Quando é possível arrombar o apartamento?

Vazamentos, focos de incêndio, pessoas com problemas de saúde e até casos de falecimentos obrigam os síndicos a providenciarem a invasão domiciliar, em defesa dos interesses do condomínio. Confiram quando e como fazer.

Dois dias de ausência nas áreas comuns e um silêncio absoluto que envolvia o apartamento chamaram a atenção de vizinhos, funcionários e da síndica do Condomínio Parque Residencial Vitória Régia, na zona Norte de São Paulo. Habitada somente por uma mulher idosa, a unidade não dava sinais de vida, o que acabou levando a síndica Helga Machado Requena a acionar o seu filho, morador de outro local. Não deu outra, a mãe havia falecido. Em outra situação, envolvendo desta vez o vazamento na instalação de uma máquina de lavar, Helga localizou o morador na Baixada Santista, que a autorizou a chamar um chaveiro, entrar no imóvel e solucionar o problema.

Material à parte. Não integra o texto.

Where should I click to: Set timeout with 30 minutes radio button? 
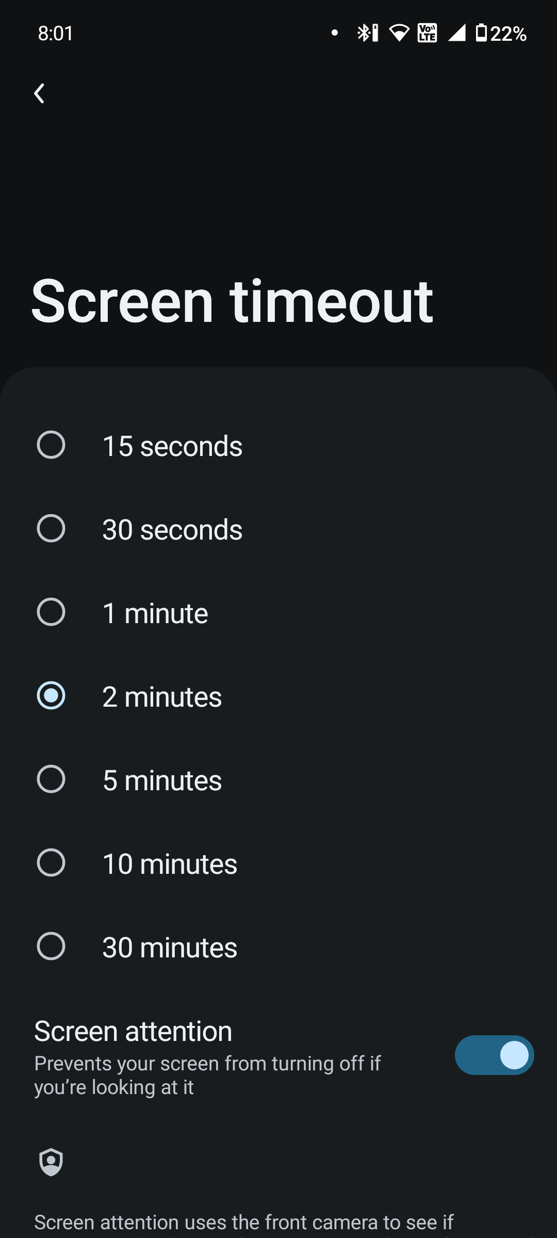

Mas no Condomínio Edifício Itororó, na Bela Vista, a síndica Carmen Mendes Pagan não teve outro jeito a não ser providenciar o arrombamento de um apartamento. O morador viajara e não havia deixado telefones de contato para emergências. “Pedimos sempre que as pessoas entreguem a ficha cadastral até dois dias depois de se mudarem e, se não o fazem, cobramos algumas vezes, porém, não podemos forçá-las a isso. E foi justamente num desses casos em que uma descarga disparou”, relata Carmen, lembrando que “foi um ‘auê’ tremendo, pois a caixa não segurava a água, não enchia”. Acompanhada pelo zelador, Carmen andou pelos corredores do edifício, de 160 unidades, colando os ouvidos às portas e tentando identificar de onde vinha o barulho do vazamento.

Localizado o apartamento, descobriu-se que seu morador não entregara a ficha cadastral. “Fechar o registro não adiantaria, pois outras unidades da mesma ala ficariam sem água. Chamamos a polícia para acompanhar e, além do zelador, mais uma testemunha e o chaveiro”, relembra a síndica. Os problemas, entretanto, não pararam aí. Ao retornar, o condômino ficou contrariado com a invasão e relutante às explicações de Carmen. Por fim, ele “acabou entendendo que fomos ‘forçados’ a agir desta forma” e que “nossa situação foi causada, de maneira indireta, pela falta de atendimento ao que solicitamos (a ficha cadastral)”.

Segundo o advogado Michel Rosenthal Wagner, há duas situações em que é possível promover a entrada – não autorizada – em um domicílio: sob mandado de autoridade judicial ou “por necessidade, pelo bem”. Conselheiro da vice-presidência de Condomínios e Administração Imobiliária do Secovi (Sindicato da Habitação) em São Paulo, especialista, entre outros, em Arbitragem e presidente da Comissão de Direito Imobiliário, Urbano e de Vizinhança da Ordem dos Advogados do Brasil, Seccional Pinheiros, Michel destaca que cabe ao síndico zelar pela segurança, sossego e saúde dos condôminos. Por isso “ele tem o dever de agir”, mesmo que seja uma medida drástica, ou seja, o arrombamento de uma porta. “É uma situação que envolve o bom senso, pois, se deixar isto como um último recurso, o síndico poderá ser considerado omisso.”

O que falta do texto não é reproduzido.